The strike everyone had been preparing for never actually happened. Still, the uncertainty leading up to it, with last minute arrangements and students unsure whether to show up or not. It happened because the Los Angeles Unified School District (LAUSD) let negotiations go all the way down to the last few hours before making a deal.
Reaching an agreement at 2 a.m. on the day of the deadline isn’t something to celebrate. It shows that the district left 400,000 students in the dark until the very last moment. And this isn’t the first time.
Around 2 a.m. on April 14, LAUSD and Service Employees International Union (SEIU) local 99 finalized a deal just hours before the strike was supposed to happen. The agreement included a 24% raise, more work hours and protection against layoffs according to NBC Los Angeles. The district had made a deal with the teachers and principals a few days earlier.
This keeps happening. LAUSD had a six day teacher strike in 2019 and a three day SEIU strike in 2023. In 2026, it came within hours of another shutdown before finally reaching an agreement. Three major labor conflicts in seven years, all decided at the last minute, it isn’t random but a pattern.
And it’s not like they didn’t have time. These contracts expired in June 2025, and negotiations had been going on for months. Even late Monday night, LAUSD was saying schools might close and that families wouldn’t know for sure until the next morning.
The final numbers make it clear that a deal could have been reached earlier. According to EdSource, LAUSD first offered SEIU a 13% raise but ended up agreeing to 24%. For teachers, the offer went from 8% to 11.65%. If those numbers were possible at the end of the day, they could have been offered before 2 a.m.
And not every family can deal with that kind of situation. A lot of students depend on school meals and many parents can’t just change their schedules overnight. During past strikes, families struggled with childcare and keeping up with schoolwork. Even though schools stayed open this time, the stress still affected people.

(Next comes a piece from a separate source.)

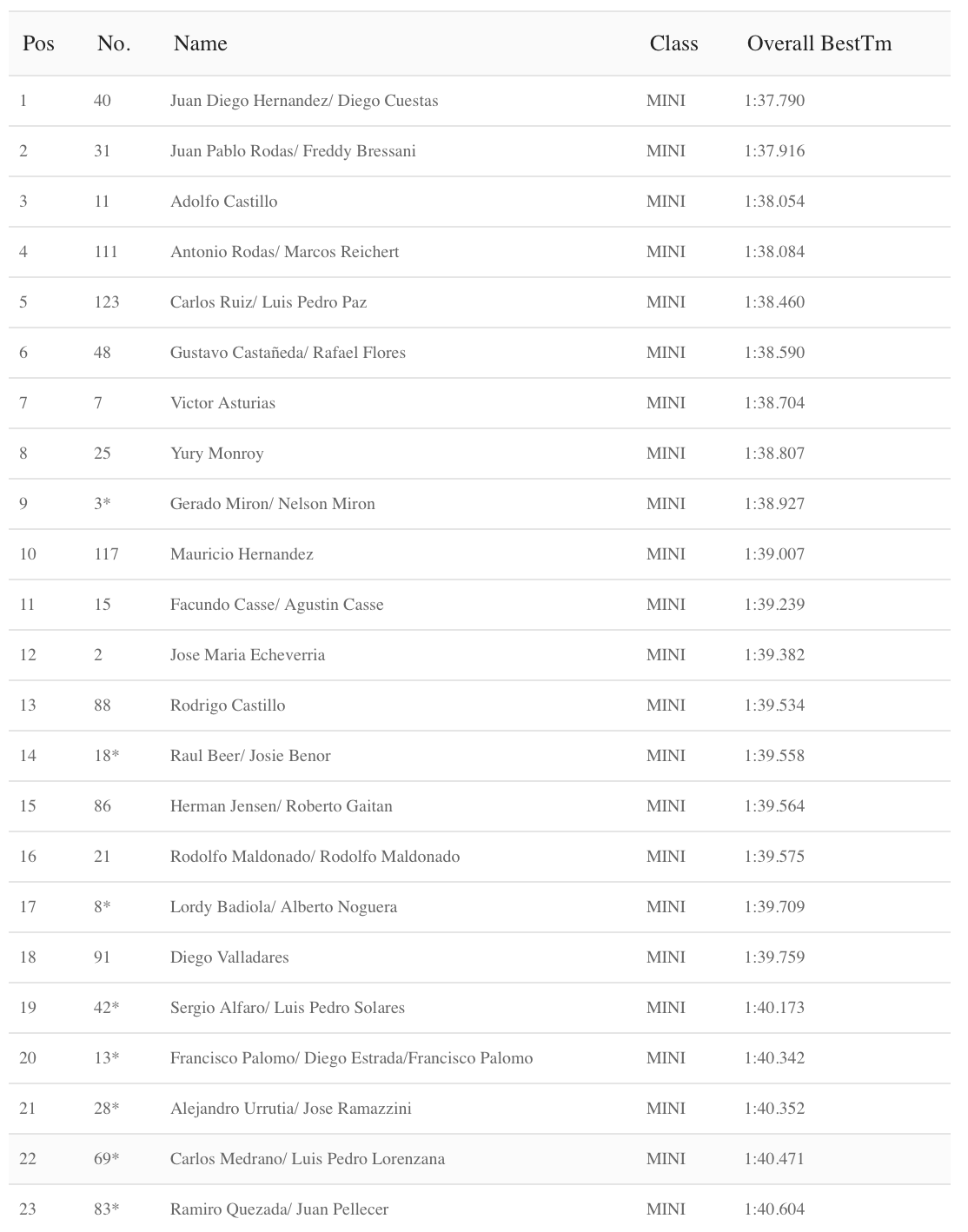Select Herman Jensen/ Roberto Gaitan row
This screenshot has width=968, height=1232.
pyautogui.click(x=282, y=806)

These negotiations also happened when the district did not have a stable leadership. The former superintendent Alberto M. Carvalho, left under federal investigation, leaving an acting superintendent, Andrés E. Chait to handle the multiple contracts. Mayor Karen Bass even stepped in to help finish the deal early Tuesday morning. That is something that should be normal.
Some people argue that this is how negotiations work, both sides waiting until its last minute.
That might explain it once, but not over and over again. LAUSD keeps letting things get to the point where a strike feels unavoidable before making a deal. Avoiding a shutdown at the last second doesn’t mean the system is working, it means that it almost failed again.
Contracts that expired nearly a year ago shouldn’t be resolved a night before a strike. LAUSD needs to decide earlier and faster. The uncertainties they create have affected many students and families.
The deals that happened on Tuesday were real. But students stayed home because they thought school was canceled. The strike never happened but it disrupted many lives.